── RECORDS FOR THIS EXERCISE ──

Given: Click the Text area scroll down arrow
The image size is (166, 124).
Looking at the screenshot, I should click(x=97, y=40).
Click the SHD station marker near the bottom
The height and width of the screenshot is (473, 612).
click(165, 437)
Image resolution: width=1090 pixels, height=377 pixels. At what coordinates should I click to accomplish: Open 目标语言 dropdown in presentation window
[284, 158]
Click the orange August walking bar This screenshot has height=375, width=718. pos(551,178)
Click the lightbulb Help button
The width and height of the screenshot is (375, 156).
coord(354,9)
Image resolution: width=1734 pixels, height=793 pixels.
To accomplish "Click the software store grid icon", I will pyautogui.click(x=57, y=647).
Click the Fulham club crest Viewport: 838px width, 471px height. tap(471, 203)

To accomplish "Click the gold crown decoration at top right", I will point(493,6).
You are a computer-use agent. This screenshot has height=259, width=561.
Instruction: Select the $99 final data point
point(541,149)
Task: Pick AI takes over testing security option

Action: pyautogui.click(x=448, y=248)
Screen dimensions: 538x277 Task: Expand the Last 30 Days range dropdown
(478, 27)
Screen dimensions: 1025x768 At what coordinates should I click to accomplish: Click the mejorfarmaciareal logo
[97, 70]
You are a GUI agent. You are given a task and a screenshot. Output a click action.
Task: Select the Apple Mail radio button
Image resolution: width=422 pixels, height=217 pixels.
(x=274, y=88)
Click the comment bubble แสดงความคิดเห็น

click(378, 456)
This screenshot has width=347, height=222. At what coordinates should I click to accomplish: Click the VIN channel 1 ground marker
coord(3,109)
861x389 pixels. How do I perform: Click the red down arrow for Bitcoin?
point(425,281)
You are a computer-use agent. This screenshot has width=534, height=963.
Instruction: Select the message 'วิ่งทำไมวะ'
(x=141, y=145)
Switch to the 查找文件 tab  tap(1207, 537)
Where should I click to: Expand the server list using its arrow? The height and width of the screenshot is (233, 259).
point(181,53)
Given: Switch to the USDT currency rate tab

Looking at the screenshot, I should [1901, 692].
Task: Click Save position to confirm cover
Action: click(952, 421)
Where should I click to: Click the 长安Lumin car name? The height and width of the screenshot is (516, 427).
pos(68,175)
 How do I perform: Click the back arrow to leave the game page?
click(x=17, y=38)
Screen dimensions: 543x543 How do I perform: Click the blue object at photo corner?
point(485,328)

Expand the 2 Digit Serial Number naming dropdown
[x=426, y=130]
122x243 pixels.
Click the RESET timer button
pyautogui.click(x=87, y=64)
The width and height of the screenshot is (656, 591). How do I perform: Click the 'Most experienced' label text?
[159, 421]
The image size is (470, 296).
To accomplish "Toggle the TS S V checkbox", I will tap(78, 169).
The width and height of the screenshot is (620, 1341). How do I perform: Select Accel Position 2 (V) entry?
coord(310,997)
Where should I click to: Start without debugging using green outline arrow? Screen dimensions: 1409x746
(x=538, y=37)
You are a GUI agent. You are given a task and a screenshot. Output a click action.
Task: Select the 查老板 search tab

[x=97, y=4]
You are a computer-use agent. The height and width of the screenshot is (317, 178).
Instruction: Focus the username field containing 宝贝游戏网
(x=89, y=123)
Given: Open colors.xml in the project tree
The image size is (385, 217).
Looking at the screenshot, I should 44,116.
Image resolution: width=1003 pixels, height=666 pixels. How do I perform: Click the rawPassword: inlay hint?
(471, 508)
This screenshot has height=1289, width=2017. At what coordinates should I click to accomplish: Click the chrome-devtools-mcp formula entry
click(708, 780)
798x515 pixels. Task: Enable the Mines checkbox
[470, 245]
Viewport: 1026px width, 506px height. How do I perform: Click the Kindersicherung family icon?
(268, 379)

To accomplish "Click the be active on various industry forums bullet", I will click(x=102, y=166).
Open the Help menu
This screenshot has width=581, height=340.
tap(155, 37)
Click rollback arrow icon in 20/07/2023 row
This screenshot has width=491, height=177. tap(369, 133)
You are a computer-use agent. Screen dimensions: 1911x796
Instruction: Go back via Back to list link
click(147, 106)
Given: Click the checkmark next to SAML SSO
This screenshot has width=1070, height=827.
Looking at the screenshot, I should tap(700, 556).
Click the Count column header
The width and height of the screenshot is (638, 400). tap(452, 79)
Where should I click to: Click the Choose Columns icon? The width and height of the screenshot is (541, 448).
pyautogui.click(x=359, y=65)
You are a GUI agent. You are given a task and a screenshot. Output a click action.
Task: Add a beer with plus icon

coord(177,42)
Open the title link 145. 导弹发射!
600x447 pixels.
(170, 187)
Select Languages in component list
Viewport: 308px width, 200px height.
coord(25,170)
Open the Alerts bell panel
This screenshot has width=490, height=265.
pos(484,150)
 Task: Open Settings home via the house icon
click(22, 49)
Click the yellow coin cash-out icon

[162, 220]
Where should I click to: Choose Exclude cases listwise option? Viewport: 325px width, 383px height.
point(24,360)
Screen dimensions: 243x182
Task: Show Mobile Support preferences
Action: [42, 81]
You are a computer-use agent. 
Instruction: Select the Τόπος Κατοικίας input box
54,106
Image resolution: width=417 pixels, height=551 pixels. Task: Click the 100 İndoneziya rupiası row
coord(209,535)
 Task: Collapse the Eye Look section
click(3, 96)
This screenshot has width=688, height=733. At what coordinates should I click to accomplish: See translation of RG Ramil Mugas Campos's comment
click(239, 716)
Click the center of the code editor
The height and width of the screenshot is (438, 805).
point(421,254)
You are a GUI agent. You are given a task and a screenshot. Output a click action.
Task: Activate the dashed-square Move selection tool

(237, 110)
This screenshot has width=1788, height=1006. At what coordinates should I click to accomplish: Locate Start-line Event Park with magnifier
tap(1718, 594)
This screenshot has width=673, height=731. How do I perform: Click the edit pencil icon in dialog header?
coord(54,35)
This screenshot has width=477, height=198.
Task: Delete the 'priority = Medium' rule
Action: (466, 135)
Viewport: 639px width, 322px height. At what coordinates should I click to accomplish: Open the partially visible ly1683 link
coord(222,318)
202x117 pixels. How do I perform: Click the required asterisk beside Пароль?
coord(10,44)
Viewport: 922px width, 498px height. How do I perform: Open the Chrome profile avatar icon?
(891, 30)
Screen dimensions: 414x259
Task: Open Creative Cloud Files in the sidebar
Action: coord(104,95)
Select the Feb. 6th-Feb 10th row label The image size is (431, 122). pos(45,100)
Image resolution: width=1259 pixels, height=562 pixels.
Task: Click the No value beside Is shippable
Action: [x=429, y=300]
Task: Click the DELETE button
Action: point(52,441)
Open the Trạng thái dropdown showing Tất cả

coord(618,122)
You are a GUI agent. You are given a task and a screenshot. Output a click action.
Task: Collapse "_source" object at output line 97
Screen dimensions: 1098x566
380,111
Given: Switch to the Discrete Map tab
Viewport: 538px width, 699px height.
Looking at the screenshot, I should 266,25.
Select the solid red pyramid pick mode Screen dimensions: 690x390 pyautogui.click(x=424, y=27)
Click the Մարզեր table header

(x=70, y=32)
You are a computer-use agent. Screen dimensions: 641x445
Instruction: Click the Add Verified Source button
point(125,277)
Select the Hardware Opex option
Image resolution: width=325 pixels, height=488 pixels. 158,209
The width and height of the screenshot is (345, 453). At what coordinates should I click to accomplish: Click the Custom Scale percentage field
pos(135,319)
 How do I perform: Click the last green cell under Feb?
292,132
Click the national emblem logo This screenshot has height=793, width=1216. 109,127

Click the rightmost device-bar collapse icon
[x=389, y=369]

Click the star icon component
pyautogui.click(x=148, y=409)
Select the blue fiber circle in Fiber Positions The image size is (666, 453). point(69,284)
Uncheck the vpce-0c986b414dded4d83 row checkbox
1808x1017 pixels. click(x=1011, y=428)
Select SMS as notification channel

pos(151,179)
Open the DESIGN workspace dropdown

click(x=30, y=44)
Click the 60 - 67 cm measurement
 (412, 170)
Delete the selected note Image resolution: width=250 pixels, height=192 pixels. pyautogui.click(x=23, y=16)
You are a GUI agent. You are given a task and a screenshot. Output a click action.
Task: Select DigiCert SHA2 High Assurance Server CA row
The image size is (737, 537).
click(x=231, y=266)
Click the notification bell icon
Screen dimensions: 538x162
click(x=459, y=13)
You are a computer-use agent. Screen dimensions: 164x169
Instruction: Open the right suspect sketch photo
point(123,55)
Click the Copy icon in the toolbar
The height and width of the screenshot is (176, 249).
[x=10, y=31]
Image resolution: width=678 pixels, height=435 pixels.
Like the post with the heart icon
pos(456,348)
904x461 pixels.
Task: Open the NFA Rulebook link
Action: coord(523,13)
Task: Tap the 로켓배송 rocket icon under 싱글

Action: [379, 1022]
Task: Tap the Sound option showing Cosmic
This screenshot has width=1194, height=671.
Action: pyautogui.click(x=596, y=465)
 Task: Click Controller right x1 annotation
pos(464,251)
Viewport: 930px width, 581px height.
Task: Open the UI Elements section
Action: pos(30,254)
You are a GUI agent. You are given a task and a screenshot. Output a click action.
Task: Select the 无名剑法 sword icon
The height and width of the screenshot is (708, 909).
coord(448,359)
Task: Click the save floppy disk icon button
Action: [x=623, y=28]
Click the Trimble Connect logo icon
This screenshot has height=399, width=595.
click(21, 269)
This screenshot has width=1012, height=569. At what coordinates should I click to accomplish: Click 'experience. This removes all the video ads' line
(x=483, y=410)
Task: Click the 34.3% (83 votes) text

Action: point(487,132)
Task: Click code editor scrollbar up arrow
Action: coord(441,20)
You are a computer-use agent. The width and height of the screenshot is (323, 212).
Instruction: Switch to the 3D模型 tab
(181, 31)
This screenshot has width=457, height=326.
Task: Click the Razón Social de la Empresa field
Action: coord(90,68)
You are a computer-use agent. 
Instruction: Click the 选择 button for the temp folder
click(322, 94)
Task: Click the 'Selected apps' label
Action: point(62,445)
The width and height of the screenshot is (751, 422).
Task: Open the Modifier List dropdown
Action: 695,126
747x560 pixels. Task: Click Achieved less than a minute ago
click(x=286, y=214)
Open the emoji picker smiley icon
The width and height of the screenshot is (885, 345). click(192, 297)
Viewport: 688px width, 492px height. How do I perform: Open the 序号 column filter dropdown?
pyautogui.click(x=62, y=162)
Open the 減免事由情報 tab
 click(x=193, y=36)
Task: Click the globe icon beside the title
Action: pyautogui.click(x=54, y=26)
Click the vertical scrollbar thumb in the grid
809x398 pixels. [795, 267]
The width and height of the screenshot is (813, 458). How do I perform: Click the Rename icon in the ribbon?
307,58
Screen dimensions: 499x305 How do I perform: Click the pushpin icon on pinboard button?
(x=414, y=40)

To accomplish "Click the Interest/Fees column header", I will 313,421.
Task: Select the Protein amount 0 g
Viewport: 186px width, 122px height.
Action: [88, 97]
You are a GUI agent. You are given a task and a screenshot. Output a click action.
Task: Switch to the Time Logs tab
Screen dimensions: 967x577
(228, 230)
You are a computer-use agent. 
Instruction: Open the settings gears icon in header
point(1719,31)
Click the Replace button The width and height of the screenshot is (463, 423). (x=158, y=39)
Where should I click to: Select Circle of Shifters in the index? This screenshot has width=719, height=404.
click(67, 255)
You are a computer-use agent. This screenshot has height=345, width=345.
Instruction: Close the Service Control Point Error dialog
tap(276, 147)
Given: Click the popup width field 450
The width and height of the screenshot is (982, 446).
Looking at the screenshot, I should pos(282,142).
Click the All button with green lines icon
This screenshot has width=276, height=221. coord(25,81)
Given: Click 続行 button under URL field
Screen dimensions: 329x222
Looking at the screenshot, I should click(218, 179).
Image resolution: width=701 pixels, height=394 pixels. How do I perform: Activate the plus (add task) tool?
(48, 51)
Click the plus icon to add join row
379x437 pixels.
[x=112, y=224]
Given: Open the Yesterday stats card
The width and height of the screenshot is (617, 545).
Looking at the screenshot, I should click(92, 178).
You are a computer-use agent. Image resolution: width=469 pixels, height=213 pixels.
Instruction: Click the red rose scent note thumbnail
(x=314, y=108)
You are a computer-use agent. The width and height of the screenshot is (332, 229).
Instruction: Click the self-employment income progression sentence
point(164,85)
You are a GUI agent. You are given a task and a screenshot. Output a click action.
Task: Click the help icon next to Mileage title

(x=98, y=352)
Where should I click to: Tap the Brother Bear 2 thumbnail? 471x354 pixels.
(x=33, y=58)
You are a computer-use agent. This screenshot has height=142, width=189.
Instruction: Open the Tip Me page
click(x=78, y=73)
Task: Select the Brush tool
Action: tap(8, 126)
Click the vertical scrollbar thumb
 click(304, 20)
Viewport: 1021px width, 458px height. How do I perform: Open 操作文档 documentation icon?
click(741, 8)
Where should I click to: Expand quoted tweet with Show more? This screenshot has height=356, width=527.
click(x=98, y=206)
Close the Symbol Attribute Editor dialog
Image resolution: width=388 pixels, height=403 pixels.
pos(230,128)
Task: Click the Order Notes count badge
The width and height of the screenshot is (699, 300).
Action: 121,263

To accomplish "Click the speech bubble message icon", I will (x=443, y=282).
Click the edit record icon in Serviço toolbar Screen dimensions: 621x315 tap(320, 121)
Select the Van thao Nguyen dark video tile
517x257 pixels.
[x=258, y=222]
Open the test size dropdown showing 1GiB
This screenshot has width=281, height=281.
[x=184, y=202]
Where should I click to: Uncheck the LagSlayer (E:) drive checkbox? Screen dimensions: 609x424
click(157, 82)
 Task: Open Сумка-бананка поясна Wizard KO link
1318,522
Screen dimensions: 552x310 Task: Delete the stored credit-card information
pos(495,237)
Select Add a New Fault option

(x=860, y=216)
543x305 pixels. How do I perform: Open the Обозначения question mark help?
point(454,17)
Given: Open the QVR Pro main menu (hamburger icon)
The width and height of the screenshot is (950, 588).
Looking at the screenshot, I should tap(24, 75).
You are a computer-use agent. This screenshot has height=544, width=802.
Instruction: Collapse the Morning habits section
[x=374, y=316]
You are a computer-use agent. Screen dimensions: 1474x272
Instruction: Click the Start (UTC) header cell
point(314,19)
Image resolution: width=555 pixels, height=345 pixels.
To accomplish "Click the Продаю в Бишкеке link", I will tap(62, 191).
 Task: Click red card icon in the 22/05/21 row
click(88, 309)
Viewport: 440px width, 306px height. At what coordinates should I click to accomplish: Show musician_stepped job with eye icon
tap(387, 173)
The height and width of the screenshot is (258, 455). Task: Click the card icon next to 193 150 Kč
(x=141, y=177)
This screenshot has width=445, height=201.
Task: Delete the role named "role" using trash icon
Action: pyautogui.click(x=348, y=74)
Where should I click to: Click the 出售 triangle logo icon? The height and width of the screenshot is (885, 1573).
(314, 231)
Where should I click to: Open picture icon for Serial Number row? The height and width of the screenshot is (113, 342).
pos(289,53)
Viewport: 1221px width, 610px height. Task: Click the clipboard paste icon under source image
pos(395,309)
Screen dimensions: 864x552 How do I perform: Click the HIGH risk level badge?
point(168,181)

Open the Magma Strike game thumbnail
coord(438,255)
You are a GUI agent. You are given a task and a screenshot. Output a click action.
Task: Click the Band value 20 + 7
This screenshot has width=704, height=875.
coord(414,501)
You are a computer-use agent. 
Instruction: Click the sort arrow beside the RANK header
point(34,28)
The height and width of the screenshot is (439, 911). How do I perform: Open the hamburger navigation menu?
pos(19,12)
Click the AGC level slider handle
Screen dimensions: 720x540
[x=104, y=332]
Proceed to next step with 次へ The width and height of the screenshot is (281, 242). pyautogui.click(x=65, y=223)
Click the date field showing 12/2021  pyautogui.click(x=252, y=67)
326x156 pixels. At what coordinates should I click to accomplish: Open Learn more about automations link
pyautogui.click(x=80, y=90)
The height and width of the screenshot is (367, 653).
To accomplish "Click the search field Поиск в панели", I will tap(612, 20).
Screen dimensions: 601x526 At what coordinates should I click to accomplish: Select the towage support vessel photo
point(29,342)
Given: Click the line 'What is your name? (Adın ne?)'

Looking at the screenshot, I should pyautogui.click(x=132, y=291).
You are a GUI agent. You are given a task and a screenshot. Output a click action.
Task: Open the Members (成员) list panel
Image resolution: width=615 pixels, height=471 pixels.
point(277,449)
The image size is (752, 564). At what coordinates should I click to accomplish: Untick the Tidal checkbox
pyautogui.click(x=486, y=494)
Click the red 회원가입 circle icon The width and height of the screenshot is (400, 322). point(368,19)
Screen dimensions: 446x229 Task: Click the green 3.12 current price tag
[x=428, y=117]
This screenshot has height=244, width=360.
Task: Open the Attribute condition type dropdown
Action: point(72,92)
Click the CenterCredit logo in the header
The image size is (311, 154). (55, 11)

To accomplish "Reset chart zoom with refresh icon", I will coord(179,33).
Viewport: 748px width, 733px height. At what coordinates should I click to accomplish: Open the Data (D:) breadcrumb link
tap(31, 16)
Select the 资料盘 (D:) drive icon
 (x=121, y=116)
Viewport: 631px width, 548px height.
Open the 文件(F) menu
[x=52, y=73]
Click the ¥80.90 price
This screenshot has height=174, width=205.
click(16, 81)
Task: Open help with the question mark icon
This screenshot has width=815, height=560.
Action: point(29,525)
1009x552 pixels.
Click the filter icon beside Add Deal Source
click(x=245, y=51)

───

*REQUIREMENT*
Nothing should appear in the answer except the lines above from the line with "is (332, 229)." through the line with "has height=142, width=189.", both included, written out exactly.

*TASK RESPONSE*
You are a computer-use agent. The width and height of the screenshot is (332, 229).
Instruction: Click the self-employment income progression sentence
point(164,85)
You are a GUI agent. You are given a task and a screenshot. Output a click action.
Task: Click the help icon next to Mileage title

(x=98, y=352)
Where should I click to: Tap the Brother Bear 2 thumbnail? 471x354 pixels.
(x=33, y=58)
You are a computer-use agent. This screenshot has height=142, width=189.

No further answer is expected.